Why the NHS needs an injection of urgency to transform patient care and reboot ROI.

The NHS in England should be paperless by now.Health Secretary Jeremy Hunt first called for its digital transformation by 2018 five years ago. He argued that it would save billions, improve services and meet the challenges of an ageing population.

“The NHS cannot be the last man standing as the rest of the economy embraces the technology revolution,” Hunt declared.

“Only with world class information systems will the NHS deliver world class care.”

After it sank in the treacle of Coalition government, Hunt revived his drive in 2016 with a £4.2 billion pledge to invest in programmes to deliver digitisation by 2020. This month, NHS Digital declared public cloud services to be a safe location for health and social care providers to store confidential patient information.
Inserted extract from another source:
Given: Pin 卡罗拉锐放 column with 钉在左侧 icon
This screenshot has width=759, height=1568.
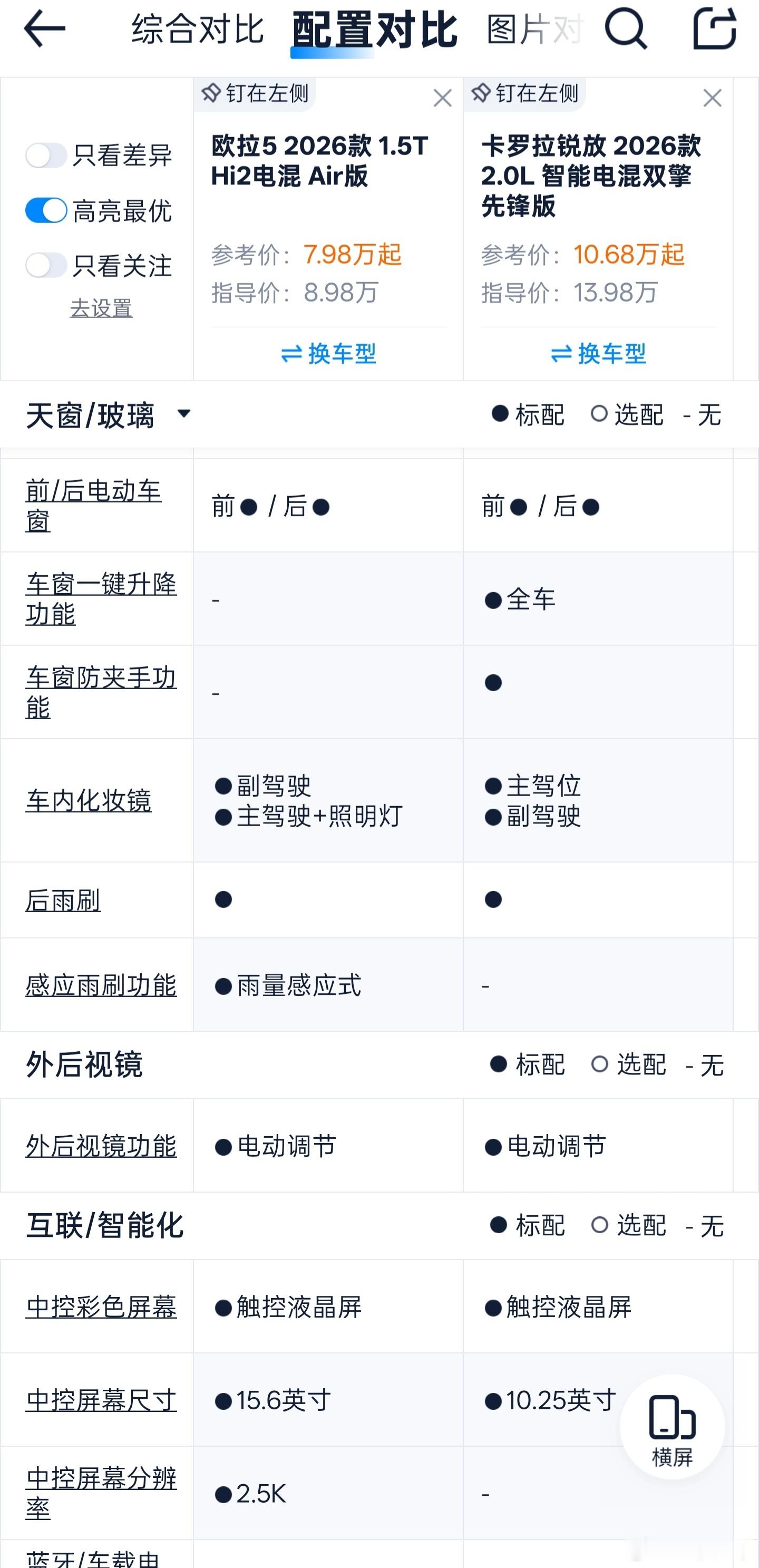Looking at the screenshot, I should [526, 94].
It’s the kind of action that will see the health system catch-up with other sectors, such as banking and retail. But as the NHS crisis grows ever more acute, it means patients AND the taxpayer cannot afford the Government’s latest plans to go off-track.

The problem is that implementation is patchy, but we must persevere because the prize on offer is not only more efficient and productive ways of working, but – critically – better patient care.For instance, a patient’s Summary Care Record, which holds vital information taken from their medical records, should be accessible electronically by authorised clinicians anywhere in the country.

At Daisy, we introduced the use of connected tablets which enable specialist teams at one NHS Trust to assess mentally ill and vulnerable members of the community precisely where and when they need help.

By accessing medical records – and whilst buddying with police officers – the teams are able to diagnose and treat instantly; often preventing the patient from inappropriately entering the criminal justice system, which is too often the norm.

Another benefit of digital transformation it’s that it saves money in the long-term. The NHS spend on postage each year is equivalent to employing 2,000 nurses. But what makes reform difficult is that the NHS in England is not a single organisation that acts as one.

There are more than 9,000 separate parts involved in providing or commissioning NHS care. And that doesn’t even include social care, pharmacies and dental surgeries.

The NHS is getting better, and policy direction is improving; but these silos, along with legacy systems and concerns about data use is holding change back too often. The NHS is riddled with creaking, old IT infrastructure, as the recent WannaCry attack showed. The incident also highlighted concerns about data security.

Progress relies on confidential patient data being accessed seamlessly throughout the system. It needs to be legal, safe and secure to ensure patient trust in the new digital systems and how the NHS uses individual data.

Of course, all these issues show just how challenging this stuff is. But enabling a single patient record to seamlessly and securely pass from function to function will unlock thousands of potential benefits; open up myriad AI and IoT opportunities; and completely reboot the economics of the NHS.

Now THAT’S real, meaningful digital transformation.